I think you’ve got 2 options - make peace with it (over time) or become not single.

I think you’ve got some mourning time to go through first. I promise you won’t be in the same mindframe 6 months from now as you are now. You’ll either be ready to mingle or really enjoying your freedom.

IMHO it’s easier for a 61 year old to get a date than it is to get a job, these day. Soooo…you’ve got that going for you?

Erm…actually this is just echoing what **TruCelt **said.

I suggest the “Failed Apollo mission” attitude, whereby you simultaneously try to make peace with being alone, while at the same time doing everything you can to find a mate. You should not quit and give in without trying; who knows, you may very well find someone. 61 is old, but it’s not 71 or 81.

The OP is a woman, presumably looking for a man. (This may be the thread she referred to.)
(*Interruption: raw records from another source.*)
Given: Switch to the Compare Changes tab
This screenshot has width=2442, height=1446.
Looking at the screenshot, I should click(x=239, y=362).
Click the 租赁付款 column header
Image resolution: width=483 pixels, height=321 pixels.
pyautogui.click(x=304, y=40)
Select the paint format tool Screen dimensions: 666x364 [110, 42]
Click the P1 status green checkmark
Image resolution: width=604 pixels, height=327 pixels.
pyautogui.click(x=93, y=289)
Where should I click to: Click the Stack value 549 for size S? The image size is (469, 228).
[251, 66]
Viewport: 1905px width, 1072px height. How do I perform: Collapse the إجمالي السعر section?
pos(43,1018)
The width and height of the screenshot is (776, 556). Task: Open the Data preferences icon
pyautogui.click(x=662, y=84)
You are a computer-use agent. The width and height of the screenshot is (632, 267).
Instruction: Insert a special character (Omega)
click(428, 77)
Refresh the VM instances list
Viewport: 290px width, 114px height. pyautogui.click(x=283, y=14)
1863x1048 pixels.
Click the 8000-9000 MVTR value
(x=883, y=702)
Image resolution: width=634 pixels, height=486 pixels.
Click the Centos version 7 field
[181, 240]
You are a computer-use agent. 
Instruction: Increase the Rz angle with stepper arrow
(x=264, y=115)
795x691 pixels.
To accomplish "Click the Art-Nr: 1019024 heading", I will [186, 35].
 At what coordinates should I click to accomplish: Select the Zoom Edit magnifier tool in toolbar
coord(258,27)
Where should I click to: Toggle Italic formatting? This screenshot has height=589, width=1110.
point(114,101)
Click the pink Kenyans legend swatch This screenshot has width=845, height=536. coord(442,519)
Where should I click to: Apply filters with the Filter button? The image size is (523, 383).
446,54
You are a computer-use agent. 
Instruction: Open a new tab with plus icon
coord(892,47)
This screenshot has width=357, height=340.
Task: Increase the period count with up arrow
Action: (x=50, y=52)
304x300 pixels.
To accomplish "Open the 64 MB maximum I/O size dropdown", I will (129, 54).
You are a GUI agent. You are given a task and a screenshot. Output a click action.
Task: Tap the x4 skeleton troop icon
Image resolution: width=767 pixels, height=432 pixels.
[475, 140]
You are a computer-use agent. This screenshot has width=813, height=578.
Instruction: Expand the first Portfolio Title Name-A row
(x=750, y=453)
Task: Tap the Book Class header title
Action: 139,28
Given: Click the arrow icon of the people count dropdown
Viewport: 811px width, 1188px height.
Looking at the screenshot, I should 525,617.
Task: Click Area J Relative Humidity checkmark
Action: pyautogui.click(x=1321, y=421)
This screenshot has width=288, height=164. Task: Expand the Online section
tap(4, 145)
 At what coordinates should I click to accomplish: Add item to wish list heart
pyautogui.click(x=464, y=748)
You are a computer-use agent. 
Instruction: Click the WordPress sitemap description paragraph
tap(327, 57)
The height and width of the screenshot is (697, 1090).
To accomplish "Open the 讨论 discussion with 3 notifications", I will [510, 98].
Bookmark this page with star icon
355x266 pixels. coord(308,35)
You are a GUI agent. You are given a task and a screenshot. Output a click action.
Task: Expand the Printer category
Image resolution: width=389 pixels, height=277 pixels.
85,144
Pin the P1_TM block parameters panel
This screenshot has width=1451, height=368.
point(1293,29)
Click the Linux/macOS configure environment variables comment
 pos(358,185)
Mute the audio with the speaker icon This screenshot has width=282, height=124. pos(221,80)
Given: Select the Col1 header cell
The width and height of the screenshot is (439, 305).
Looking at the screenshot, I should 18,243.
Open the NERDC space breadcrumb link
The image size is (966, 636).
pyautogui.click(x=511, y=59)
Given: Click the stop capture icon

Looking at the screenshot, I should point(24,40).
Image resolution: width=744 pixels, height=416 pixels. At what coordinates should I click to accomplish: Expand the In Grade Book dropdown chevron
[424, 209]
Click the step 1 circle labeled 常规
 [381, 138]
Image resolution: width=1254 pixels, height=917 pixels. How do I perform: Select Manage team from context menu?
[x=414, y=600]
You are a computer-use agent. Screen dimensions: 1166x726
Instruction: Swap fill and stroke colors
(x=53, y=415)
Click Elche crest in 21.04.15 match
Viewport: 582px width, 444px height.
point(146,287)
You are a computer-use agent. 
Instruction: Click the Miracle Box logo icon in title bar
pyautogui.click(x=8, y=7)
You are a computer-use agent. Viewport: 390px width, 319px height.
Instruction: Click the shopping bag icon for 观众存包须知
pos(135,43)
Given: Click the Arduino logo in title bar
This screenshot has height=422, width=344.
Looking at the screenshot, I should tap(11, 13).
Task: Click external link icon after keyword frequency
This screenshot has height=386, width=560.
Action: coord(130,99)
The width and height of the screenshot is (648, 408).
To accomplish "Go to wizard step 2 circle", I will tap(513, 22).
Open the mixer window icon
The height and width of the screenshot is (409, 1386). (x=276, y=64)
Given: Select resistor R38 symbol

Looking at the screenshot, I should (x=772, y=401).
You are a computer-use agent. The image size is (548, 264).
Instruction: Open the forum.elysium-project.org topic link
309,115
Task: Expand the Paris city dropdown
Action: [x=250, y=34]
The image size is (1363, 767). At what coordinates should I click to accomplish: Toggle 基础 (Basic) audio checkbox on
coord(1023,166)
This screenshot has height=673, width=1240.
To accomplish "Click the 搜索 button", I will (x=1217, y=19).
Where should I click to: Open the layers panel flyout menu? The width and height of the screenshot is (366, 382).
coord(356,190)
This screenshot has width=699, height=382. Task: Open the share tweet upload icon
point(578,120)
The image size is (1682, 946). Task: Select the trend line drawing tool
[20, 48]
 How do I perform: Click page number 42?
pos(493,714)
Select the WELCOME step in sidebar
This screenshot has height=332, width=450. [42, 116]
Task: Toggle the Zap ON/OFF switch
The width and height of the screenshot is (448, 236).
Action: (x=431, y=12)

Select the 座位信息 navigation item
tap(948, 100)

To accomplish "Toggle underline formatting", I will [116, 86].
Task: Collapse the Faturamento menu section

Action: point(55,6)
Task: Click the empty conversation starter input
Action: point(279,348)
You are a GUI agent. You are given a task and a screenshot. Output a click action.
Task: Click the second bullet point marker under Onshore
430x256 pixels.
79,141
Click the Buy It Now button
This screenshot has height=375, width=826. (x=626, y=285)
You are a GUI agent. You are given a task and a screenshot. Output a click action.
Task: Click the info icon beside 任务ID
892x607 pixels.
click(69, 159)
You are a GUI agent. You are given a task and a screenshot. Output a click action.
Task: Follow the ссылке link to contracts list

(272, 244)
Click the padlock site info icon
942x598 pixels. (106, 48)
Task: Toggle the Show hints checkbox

My advice would be: do stuff to spend time with people outside work. From an introvert’s perspective, something you genuinely like that doesn’t require conversation but provides opportunities for it is best. If you’re looking for male companionship, an activity that isn’t overwhelmingly female is good. (As an extreme example, chess is better than needlepoint.)

Depending on where you live, a little internet searching may turn up one or more “Over 55” groups you can check out. They have them in my area. It gives a focus for socializing in groups without the pressures of dating. Meet people, move on to the dating when you are ready.